Session Information
04 SES 08 E, Perspectives on Inclusive Education and Autism
Paper Session
Contribution
This paper aims to describe how pupils, caregivers and education professionals make sense of ‘a pupil with autism’, the implications that follow for the pedagogical agenda and, in a broader sense, the idea of the person with autism as diverse or different. This paper presents the results of a study involving 23 pupils with an autism spectrum disorder diagnosis, 18 education professionals (teachers, head teachers, members of the Pupil Health Team), and 22 caregivers.
The research was located in two special educational settings in Sweden and applies a methodology of text analysis developed at the University of Padua, Italy, never previously applied in studies concerning pupils with psychiatric diagnoses.
The results show how the education professionals are working toward diversity, i.e. understanding the pupils as individuals and striving to incorporate the diagnosis as a part of the individual rather than the central aspect. However, the pupils themselves and the caregivers rather move toward understanding the diagnosis as central and the pupils as different from others. These results are relevant considering the idea of inclusion and diversity in school and the implications of understanding the person with autism as diverse or essentially different from other people, in school as well as later in life.
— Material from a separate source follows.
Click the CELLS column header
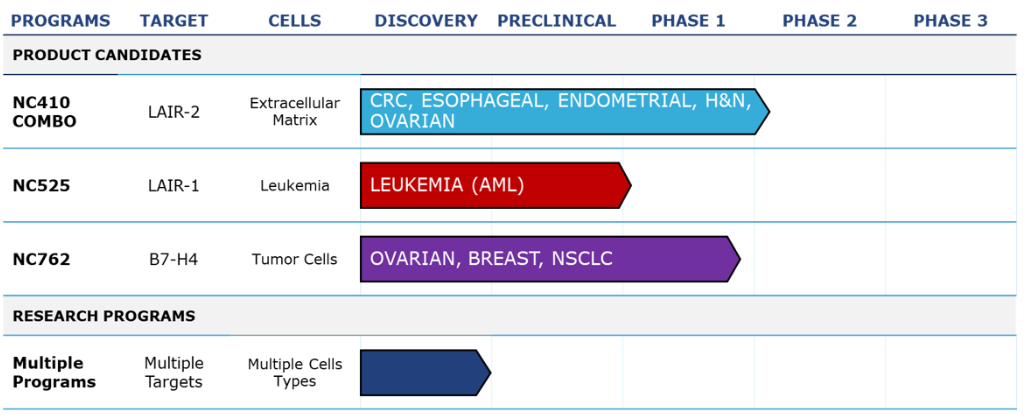Screen dimensions: 1026x415 pyautogui.click(x=295, y=21)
The research connects to several international/European discussions among which:
a) the possibility of working toward inclusion while also practicing differentiation in placement for certain groups of pupils;
b) how to achieve an educational trajectory that allows the pupils to realise their full potential;
c) how to move toward the aim of the pupils becoming active members of the broader society and
d) the implications of understanding the pupils (the person) with autism as diverse and different.
Method
The research presented in the paper involves 23 pupil, 18 education professionals and 22 caregivers. The research involved a) a private upper secondary resource school with delimited reception, specifically profiled toward pupils with an autism spectrum diagnosis, and b) two special teaching classes, focused on pupils with an autism spectrum diagnosis, located within the premises of a public compulsory school. The data was generated through interviews ( with all pupils) and questionnaires with open ended questions (compiled by education professionals and caregivers). The MADIT methodology focuses both on how ordinary language is used to configure sense of reality (the process) combined with what the participants say (the content) (Turchi & Orrù, 2014). Through the concept of ‘discursive repertory’ (DR) the answers of the participants were analysed by observing how ordinary language was used to construct sense as the participants answered the questions. For example, as the participants gives their point of view of what it means to be a pupil with an autism diagnosis, they sometimes do so by simply describing a person, with difficulties and strengths, without any moral or qualitative evaluation. Other times they make a distinction between pupils who have a diagnosis and pupils who do not have a diagnosis. In the first case, the DR is considered a Description and in the second case the DR is either a Contraposition or a Justification. The Description is a generative DR and opens up the possibilities of interaction and, as an implication, opens up the possibilities of who the pupil with autism can be. The Contraposition and the Justification are stabilising DRs and thus stabilise the modalities inside of which the pupils, caregivers and education professionals interact. In the analysis, all the answers of each participant group are analysed and the outcome is a distribution in percentages of the different DRs that form the answers. MADIT is usually used to evaluate a situation in order to prepare interventions to render the modalities of interaction more or less stable, should it be deemed as useful or beneficial (in this case of the pupils). MADIT has been priorly applied in a variety of settings but never before concerning the education of pupils who have been diagnosed with ASD.
Expected Outcomes
The results show how the pedagogical professionals attempt to include the pupils with autism in the broader community of pupils, seeing them first and foremost as individuals. This direction is that of ‘diversity’ where no pupil is the same as another, but they all belong to the same community. This result is shown in the distribution of the DR Description among the answers of the education professionals (37%). However, in the answers given by the pupils themselves and the caregivers, the portion of the DR Description is lower (12% and 11% respectively). Instead, we find a higher distribution of stabilising DRs such as Justification (27% among the pupils’ answers) and Contraposition. These DRs direct the process of sense making toward an understanding of the pupil with autism as different from other pupils, because of the diagnosis. This direction is that of ‘difference’ where the group of pupils with autism belong to their own community rather than the general community of pupils. Neither direction is necessarily ‘good’ or ‘bad’, but differ in terms of their implications. Considering the agenda of the education professionals, should they successfully realise their aim of diversity, they could benefit from being supported in rendering their aims clearer and how to navigate toward them. It would be possible to imagine an intervention with the aim of supporting the education professionals. The efficiency of such an intervention could be evaluated through MADIT by comparing the DRs used by the involved professionals and pupils at t0 and t1.